Pasaste un buen rato eligiendo qué ponerte. Te cambiaste varias veces, probaste combinaciones, y al final encontraste algo con lo que te sentiste bien de verdad. Sales, y alguien te dice: "¡Qué bien estás hoy!" ¿Y qué haces? Agitas la mano, sonríes con incomodidad y dices "qué va, si es un trapo viejo" o "estoy hecha polvo, es solo el maquillaje". O directamente cambias de tema y desvías la atención hacia la otra persona. Por dentro, sin embargo, sabes perfectamente que te esforzaste. Que querías que se notara. Que necesitabas ese reconocimiento. Y aun así, cuando llegó, no pudiste recibirlo.
Esto no es solo modestia. O al menos, no únicamente. Rechazar un cumplido suele ser tan automático que ni te das cuenta de que lo estás haciendo. Alguien dice algo positivo y tú ya estás respondiendo antes de que tu mente lo haya procesado del todo. Lo minimizas, lo desvías, lo neutralizas. Y casi nunca es porque seas demasiado humilde. Es porque, a un nivel más profundo, algo te impide absorber lo que estás escuchando.
Es como si hubiera una distancia tan grande entre el elogio y la imagen que tienes de ti mismo que tu mente simplemente no puede reconciliar los dos.
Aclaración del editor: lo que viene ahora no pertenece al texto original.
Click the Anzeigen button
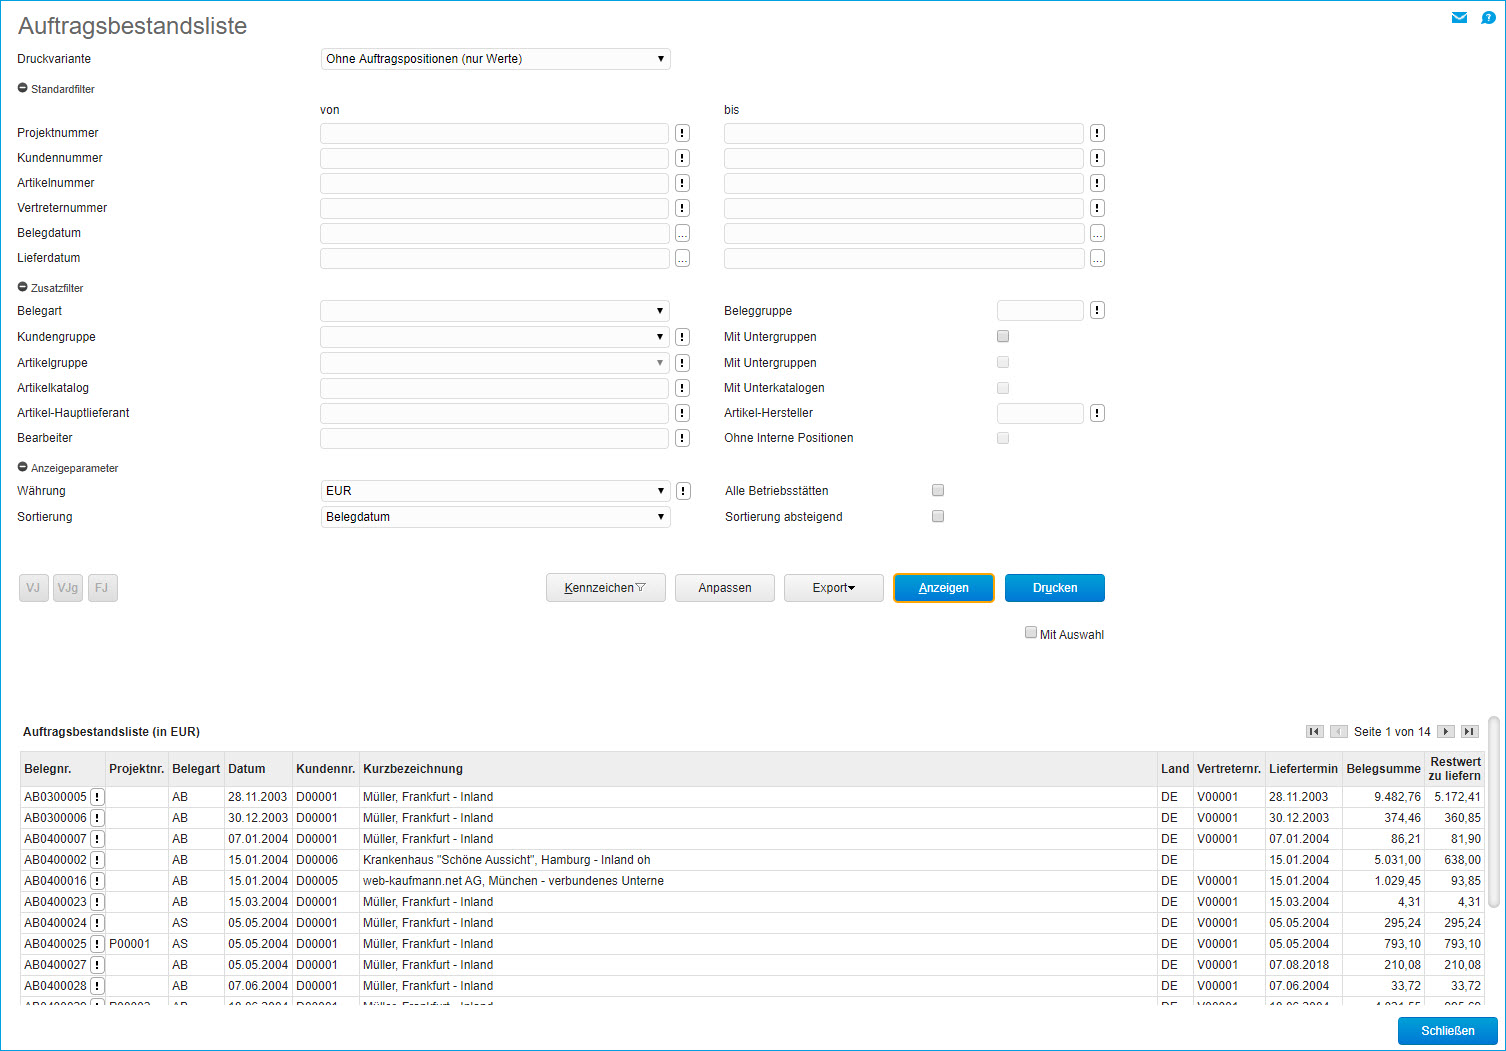 (x=943, y=588)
Si en el fondo crees que no eres suficientemente bueno, guapo o talentoso, un cumplido no se siente como una confirmación, sino como algo que no encaja con tu historia interna y que, por tanto, hay que rechazar.
¿De dónde viene esto?
En la mayoría de los casos, viene de muy atrás. De un lugar donde los elogios eran condicionales: solo los recibías cuando rendías, cuando cumplías expectativas, cuando eras suficientemente bueno. O de un lugar donde el cumplido siempre venía acompañado de un "pero". "Lo hiciste bien, pero la próxima vez puedes hacerlo mejor." "Qué lista eres, aunque esa parte no te salió del todo."
Esas experiencias van moldeando, poco a poco y casi sin que te des cuenta, la manera en que te relacionas con el reconocimiento positivo.
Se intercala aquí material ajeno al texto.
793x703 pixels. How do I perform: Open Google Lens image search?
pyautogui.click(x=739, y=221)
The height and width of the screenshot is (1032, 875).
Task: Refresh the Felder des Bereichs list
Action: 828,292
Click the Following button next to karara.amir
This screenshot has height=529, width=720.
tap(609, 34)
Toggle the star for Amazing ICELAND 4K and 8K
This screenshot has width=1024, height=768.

Cuando el elogio nunca fue incondicional, es muy difícil aprender que puede serlo.
El cerebro aprende que detrás de cada cumplido hay algo más, y empieza a defenderse. A esto se suma, en muchas personas, la sensación de que en realidad no eres tan bueno como creen, y que tarde o temprano todos lo descubrirán. Cuantos más elogios recibes, mayor es la presión de no "ser descubierto". El cumplido deja de ser agradable y se convierte en una amenaza.
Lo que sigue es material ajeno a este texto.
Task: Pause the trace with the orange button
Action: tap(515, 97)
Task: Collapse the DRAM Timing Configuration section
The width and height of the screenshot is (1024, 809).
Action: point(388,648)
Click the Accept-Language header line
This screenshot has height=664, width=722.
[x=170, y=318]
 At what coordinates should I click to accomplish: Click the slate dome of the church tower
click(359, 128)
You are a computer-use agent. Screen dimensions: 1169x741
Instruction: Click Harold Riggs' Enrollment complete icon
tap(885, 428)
Minimizar como mecanismo de defensa
Cuando dices "qué va, no es para tanto", no solo estás siendo modesto. Estás protegiéndote de una posible decepción futura. Si tú mismo lo dices primero, nadie podrá quitártelo después. Nadie podrá descubrir que no lo merecías. Es una estrategia muy humana y completamente comprensible.
El problema es que, a largo plazo, refuerza exactamente aquello que temes. Cada vez que rechazas un cumplido, la convicción de que realmente no eres suficiente se asienta un poco más. No es una solución: es un bucle.
Lo que esto le hace a tus relaciones
Hay algo que solemos pasar por alto: rechazar un cumplido no solo te afecta a ti. Al otro lado hay alguien que intentó darte algo, un reconocimiento, un momento de atención genuina. Cuando lo rechazas de inmediato, esa persona puede sentir, sin que sea tu intención, que su opinión no importa. Que lo que dijo no fue suficientemente valioso como para que lo recibieras.
No es un reproche. Es solo una perspectiva que puede ayudarte a ver la situación de otra manera. Un simple "gracias" no solo te hace bien a ti. También le hace bien a quien se tomó el momento de decírtelo.
¿Cómo se puede cambiar esto?
El primer paso es sorprendentemente sencillo y sorprendentemente difícil a la vez: di "gracias" y no añadas nada más. No lo expliques, no lo minimices, no cambies de tema. Simplemente recíbelo y deja que esté ahí un momento.
Al principio va a incomodarte. Claro que sí. Pero cada vez que aceptas un cumplido en lugar de rechazarlo, estás reescribiendo, aunque sea un poco, esa creencia profundamente arraigada de que no eres suficiente. No ocurre de un día para otro. Pero en algún punto hay que empezar, y "gracias" es, sorprendentemente, un buen lugar para hacerlo.